Add config system dedicated-mgmt to all FortiGate models with mgmt, mgmt1, and mgmt2 ports.

Add SoC4 driver support for the IEEE 802.1ad, which is also known as QinQ. When the OID is used up, it is forbidden to create a new QinQ interface.

Add a RADIUS option to allow the FortiGate to set the RADIUS accounting message group delimiter to a comma (,) instead of a plus sign (+) when using RSSO. The default delimiter is still a plus sign.

FortiOS supports customizing the source IP address and the outgoing interface for communication with the upstream FortiGate in the Security Fabric:

config  system csf
    set source-ip <class_ip>
    set upstream-interface-select-method {auto | sdwan | specify}
end

Support matching by destination port when matching a central NAT rule if the protocols are TCP, UDP, or SCTP.
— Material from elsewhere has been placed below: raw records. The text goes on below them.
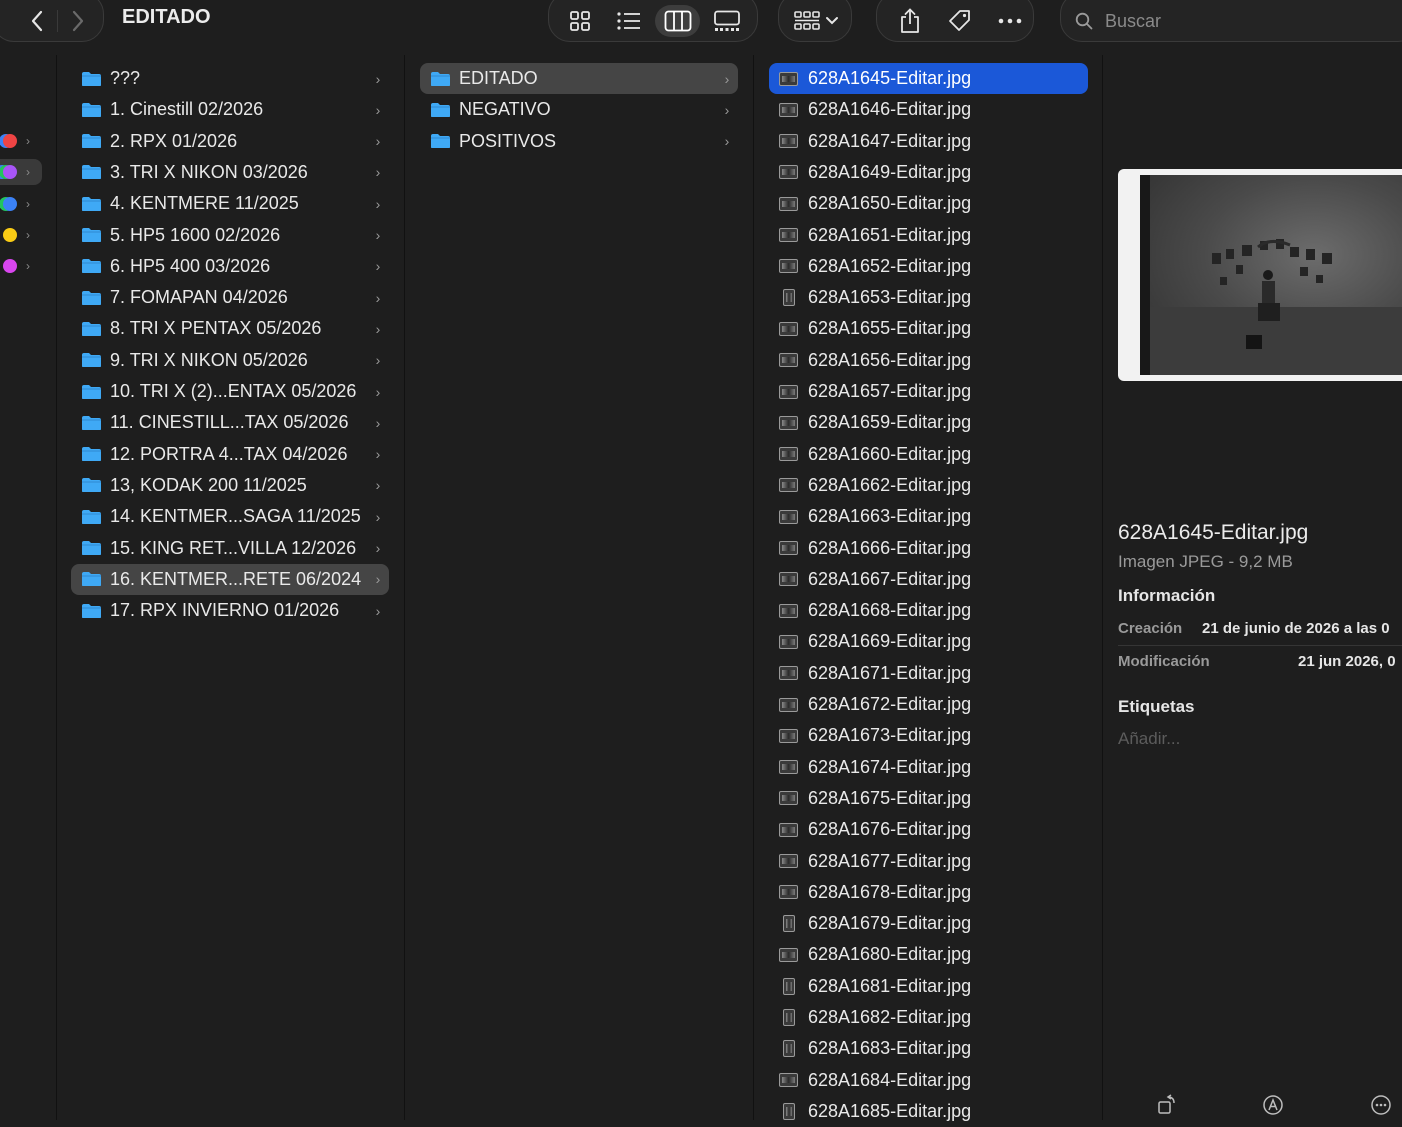 Image resolution: width=1402 pixels, height=1127 pixels. What do you see at coordinates (928, 204) in the screenshot?
I see `file-row: 628A1650-Editar.jpg` at bounding box center [928, 204].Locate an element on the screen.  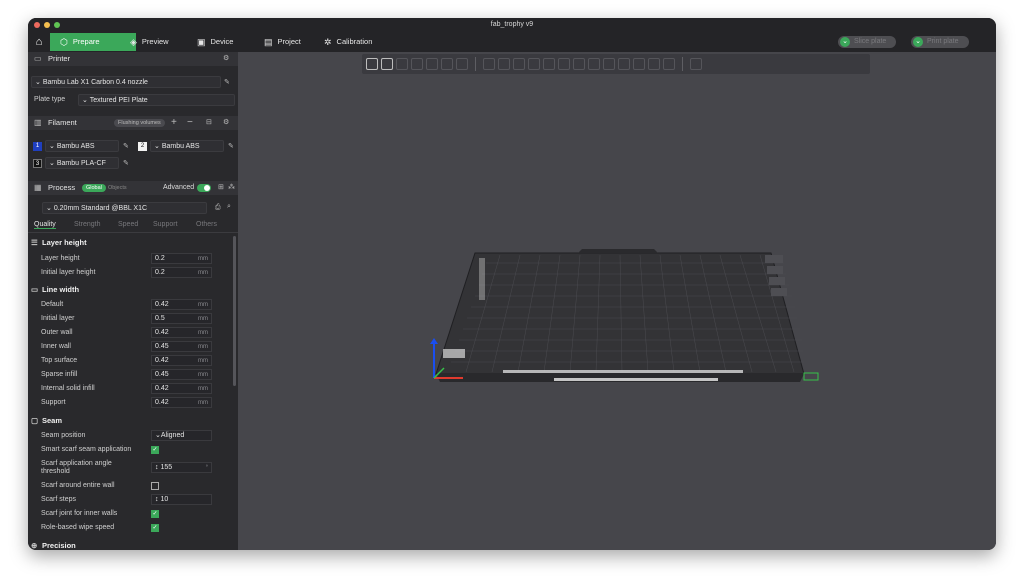
global-toggle: Global is located at coordinates (94, 188).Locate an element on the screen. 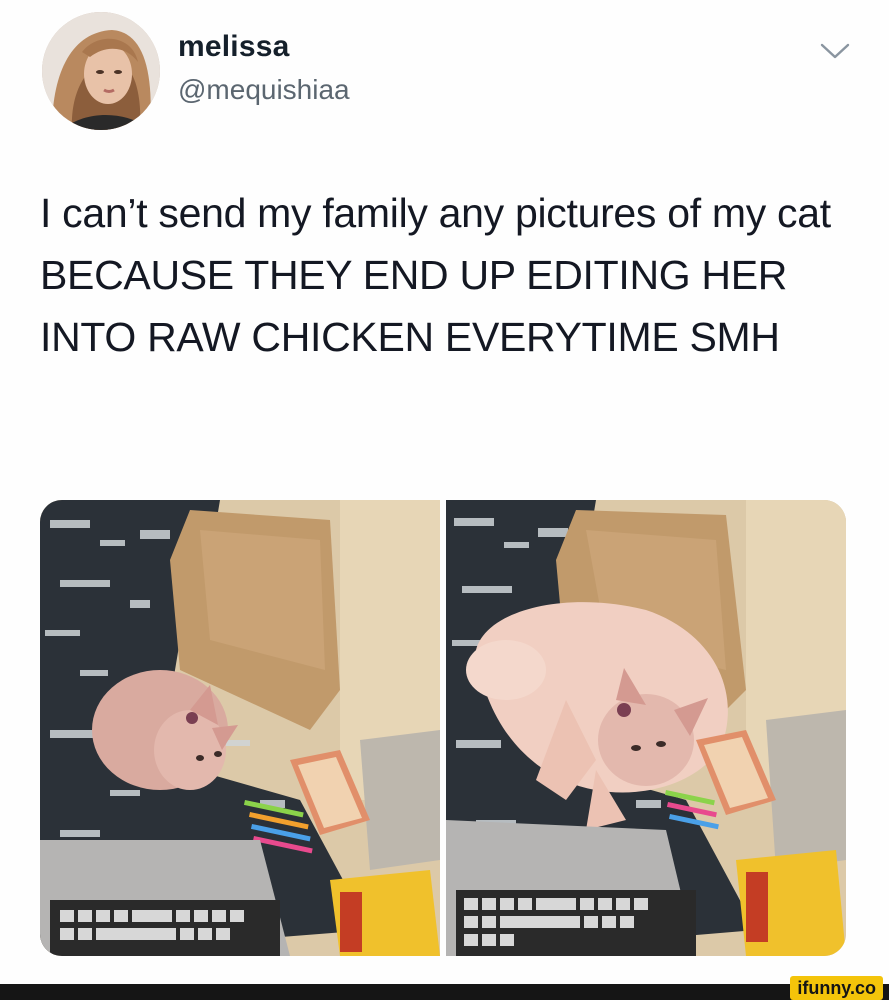  avatar is located at coordinates (101, 71).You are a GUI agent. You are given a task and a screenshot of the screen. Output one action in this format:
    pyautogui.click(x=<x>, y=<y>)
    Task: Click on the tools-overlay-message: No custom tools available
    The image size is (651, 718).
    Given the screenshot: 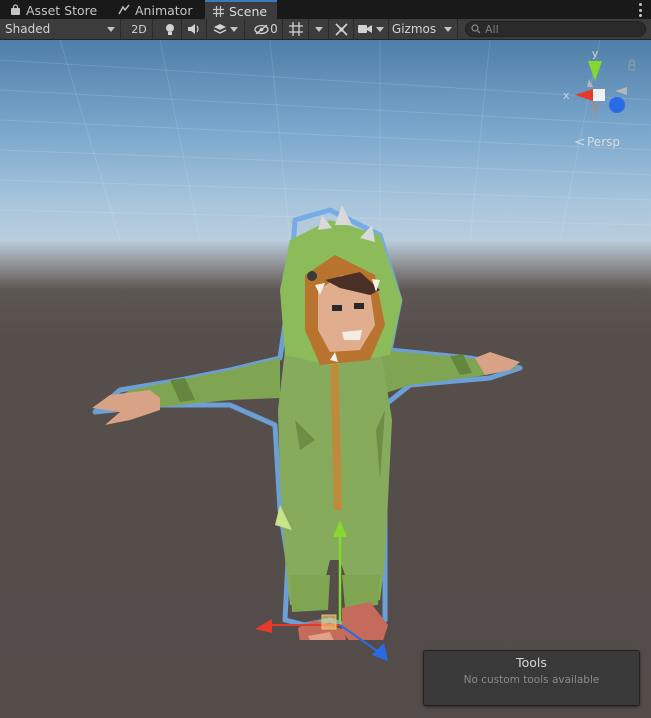 What is the action you would take?
    pyautogui.click(x=532, y=680)
    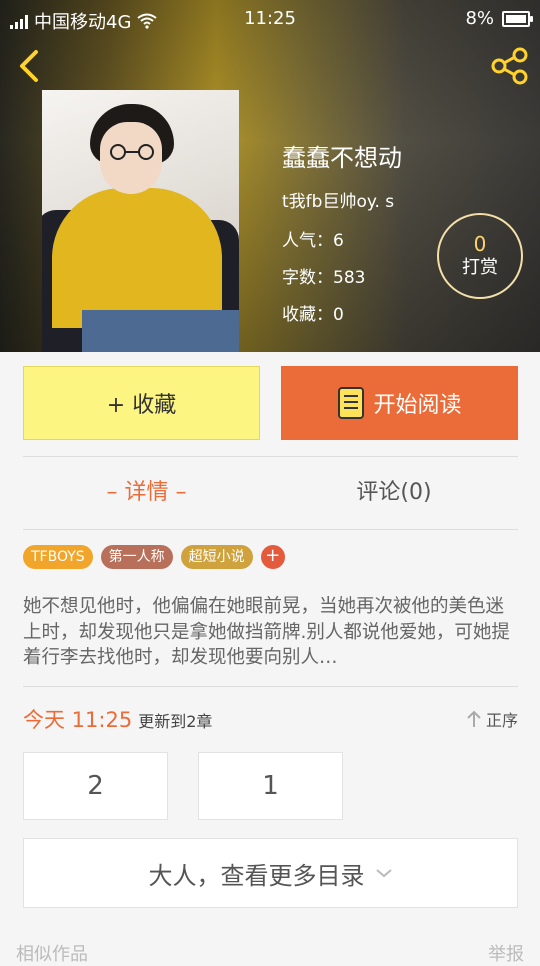 This screenshot has width=540, height=966. Describe the element at coordinates (480, 18) in the screenshot. I see `battery-percent: 8%` at that location.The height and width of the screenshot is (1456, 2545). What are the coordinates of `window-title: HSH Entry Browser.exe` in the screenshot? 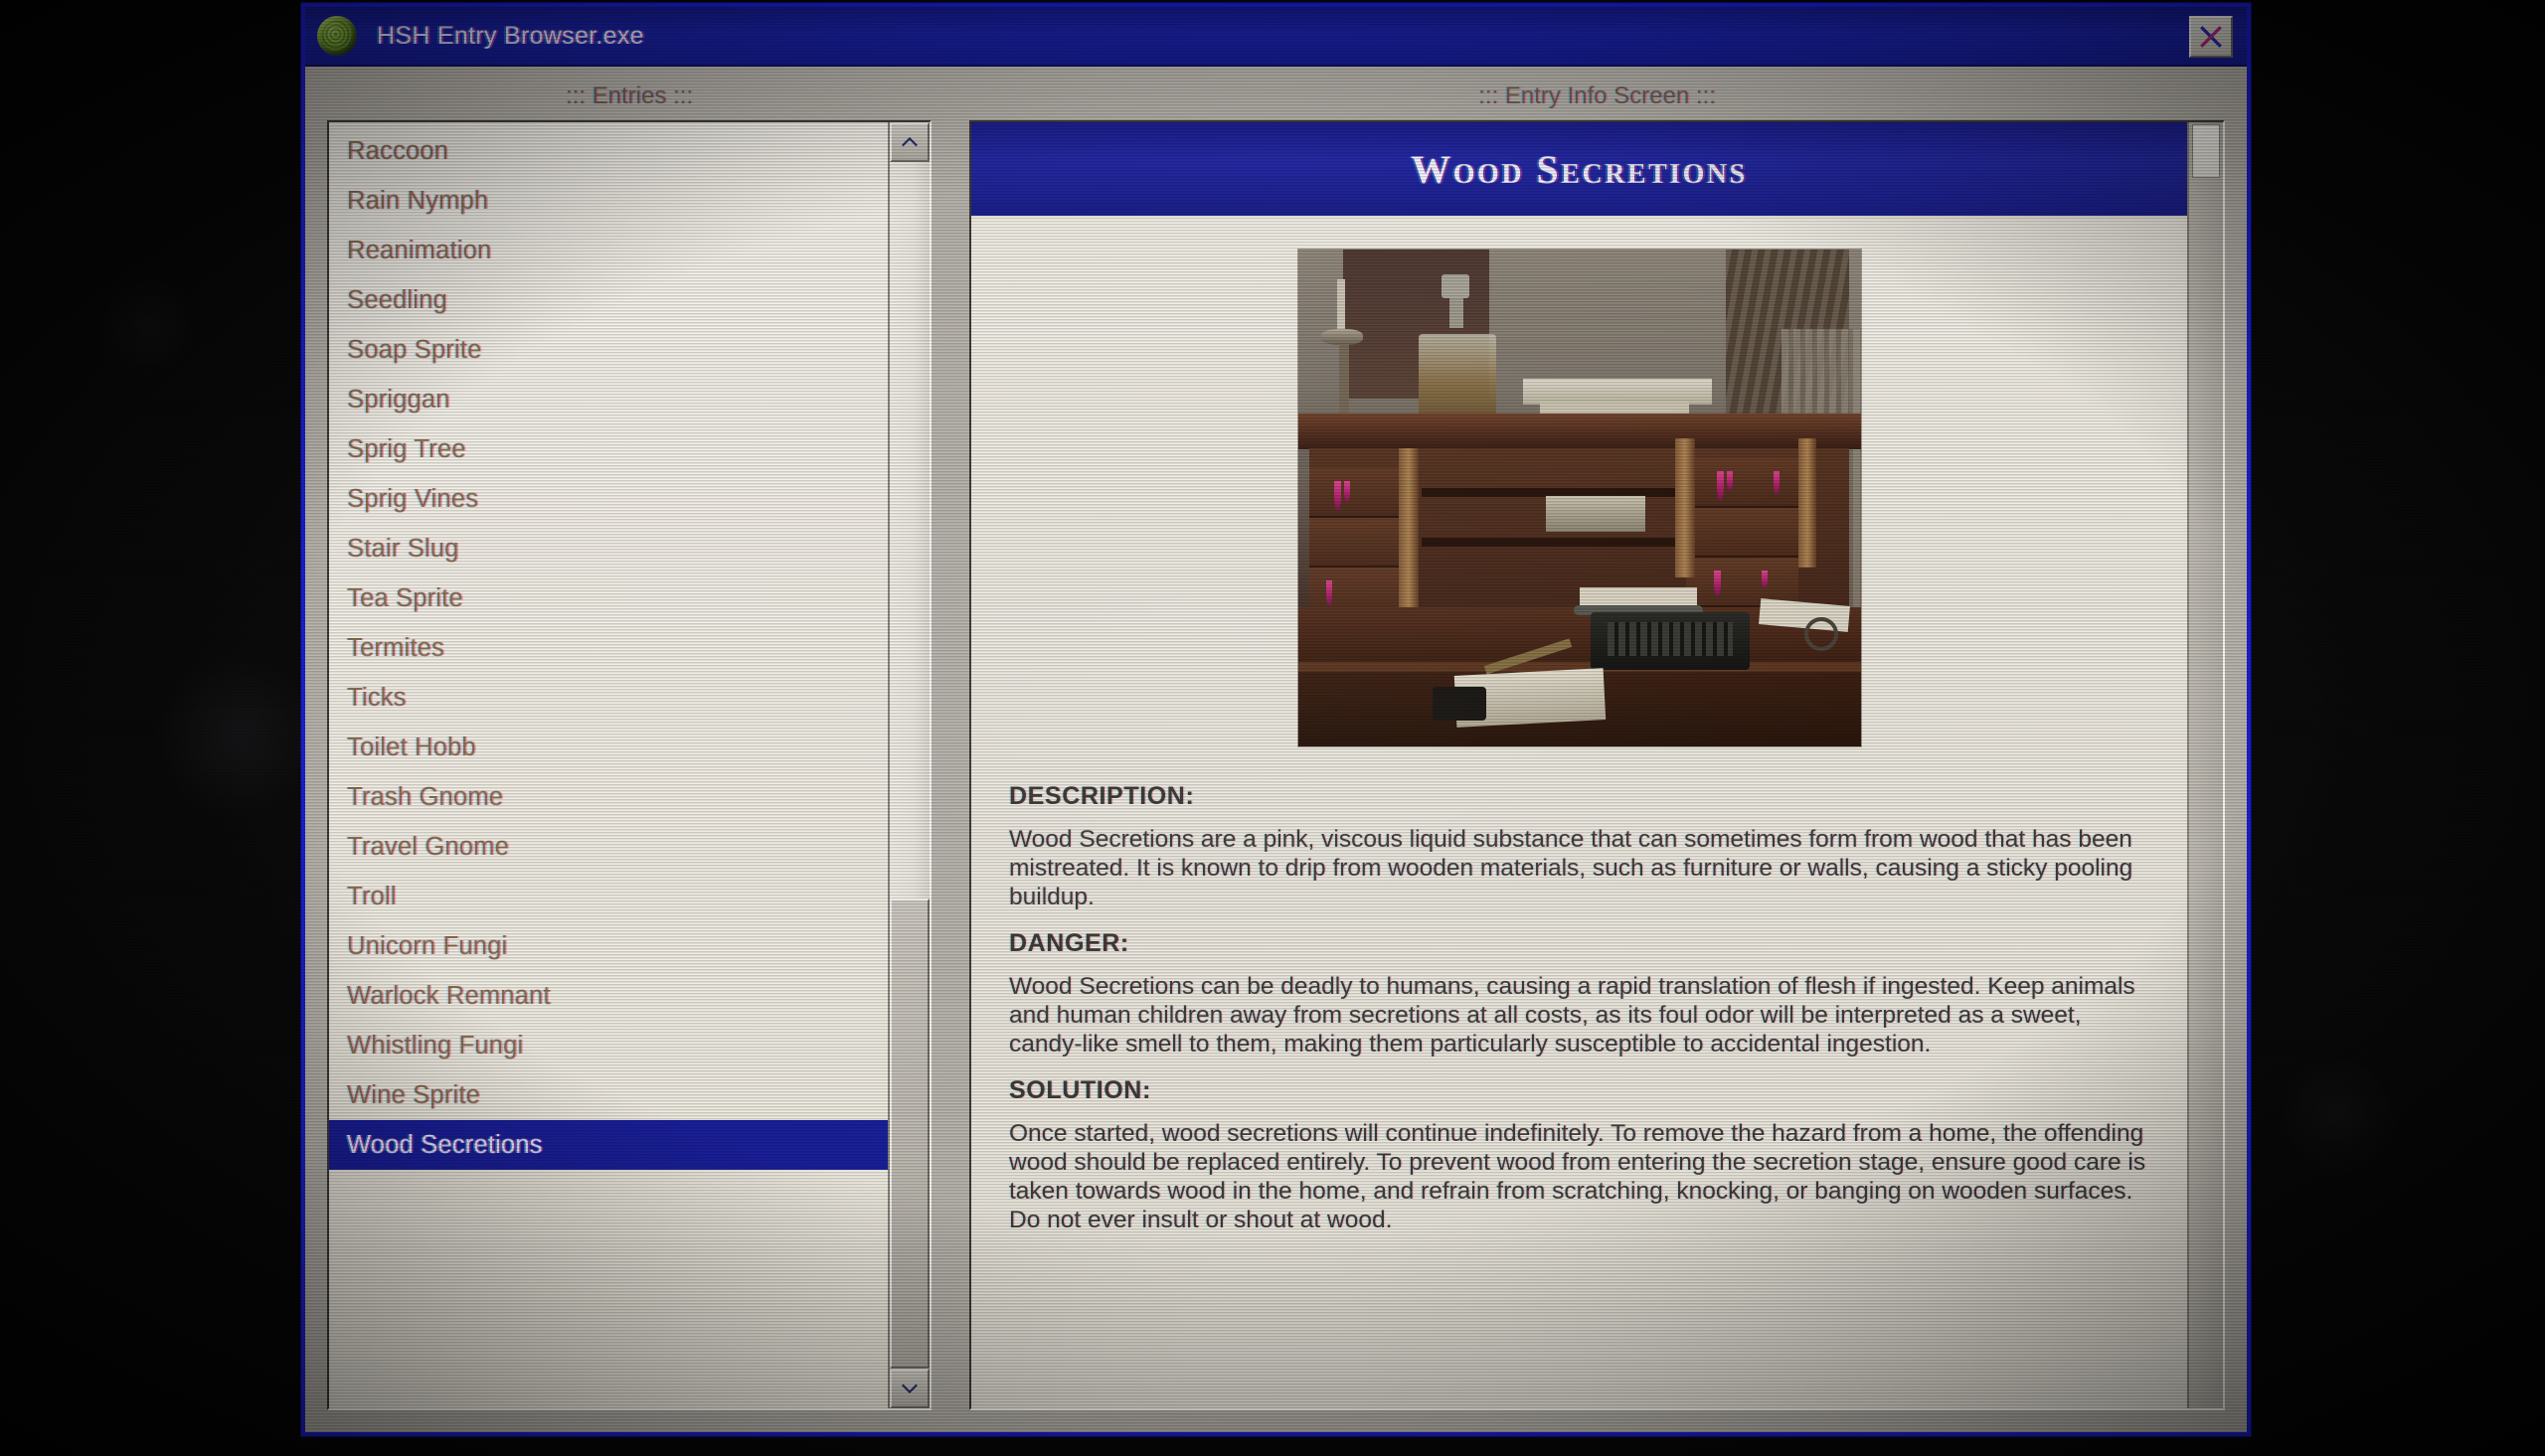 It's located at (510, 35).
Add 100G speed option for FG-180xF for ports 37, 38, 39, and 40. Upon firmware upgrade, existing port speed configurations are preserved.

FortiOS allows customers to enable or disable the INDEX extension that appends the VDOM or interface index in RFC tables.

config system snmp sysinfo
    set append-index  {enable | disable }
end

Add support for FAP-234G management.

Support switching to an alternate FortiAnalyzer if the main FortiAnalyzer is unavailable. Once the connectivity is restored, it will automatically fall back to the primary FortiAnalyzer.

This enhancement changes to the Internet Key Exchange (IKE) protocol to bolster the security measures and improve the performance of IPsec VPN. The three key changes include EMS SN Verification, IPsec SAML-based authentication, and IPsec Split DNS.

Support EMS serial number checking per IPsec phase 1 interface.

config vpn ipsec phase1-interface
    edit <name>
        set ems-sn-check {enable | disable}
    next
end

Add two FortiGuard web filter categories:

• Artificial intelligence technology (category 100): sites that offer solutions, insights, and resources related to artificial intelligence (AI).

• Cryptocurrency (category 101): sites that specialize in digital or virtual currencies that are secured by cryptography and operate on decentralized networks.

Support autoconnect to IPsec VPN using Microsoft Entra ID. This enables seamless and secure connectivity for users accessing corporate resources by automatically establishing IPsec VPN connections based on Microsoft Entra ID logon session information.

Remote access with read and write rights through FortiGate Cloud now requires a paid FortiGate Cloud subscription. The FortiGate can still be accessed in a read-only state with the free tier of FortiGate Cloud. Alternatively, you can access your FortiGate through its web interface.

Please contact your Fortinet Sales/Partner for details on purchasing a FortiGate Cloud Service subscription license for your FortiGate device.

FortiOS supports Automatic Firmware Modification Attempt Reporting. This enhancement improves upon the Real-time file system integrity checking feature by implementing an automatic reporting mechanism in the event of an unauthorized firmware modification attempt.

Support the BGP graceful restart helper-only mode. This ensures that during a FortiGate HA failover, the neighboring router that only supports BGP graceful restart helper mode retains its routes.

FortiOS supports customizing retry times and intervals for token activation for FortiFlex/Flex-VM licenses.

execute vm-license-options count <integer>
execute vm-license-options interval <integer>

In hyperscale CGNAT PBA and SPA configurations, quick port re-use can occur because the default direct port selection mode always selects the next available port number in the port range. So if a port number that is low in the port range, becomes available it will be selected first. Quick port re-use can cause delays for some clients in some network configurations.

You can use the following commands to change the PBA and SPA port selection modes to random. In random mode, after selecting the first port number in the range, random mode randomly selects any port number in the range. Selecting a random port number makes it less likely to quickly re-use the same port numbers.

To change the PBA port selection mode:

config system npu
    set pba-port-select-mode {random | direct}
end

To change the SPA port selection mode:

config system npu
    set sba-port-select-mode {random | direct}
end

FortiOS supports up to six NetFlow collectors. This enhancement extends to multi-VDOM environments where a maximum of six NetFlow collectors can be used globally or on a per-VDOMs basis.

FortiOS supports source IP address anchoring in dial-up IPsec tunnels. This allows the gateway to match connections based on the IPv4/IPv6 gateway address parameters, such as the subnet, address range, or country.

A new CLI option allows users to choose to discard or permit IPv4 SCTP packets with zero checksums on the NP7 platform:

config system npu
    config fp-anomaly
        set sctp-csum-err {allow | drop | trap-to-host}
    next
end

FIPS-CC cipher mode is silently enabled when configured using cloud-init for AWS.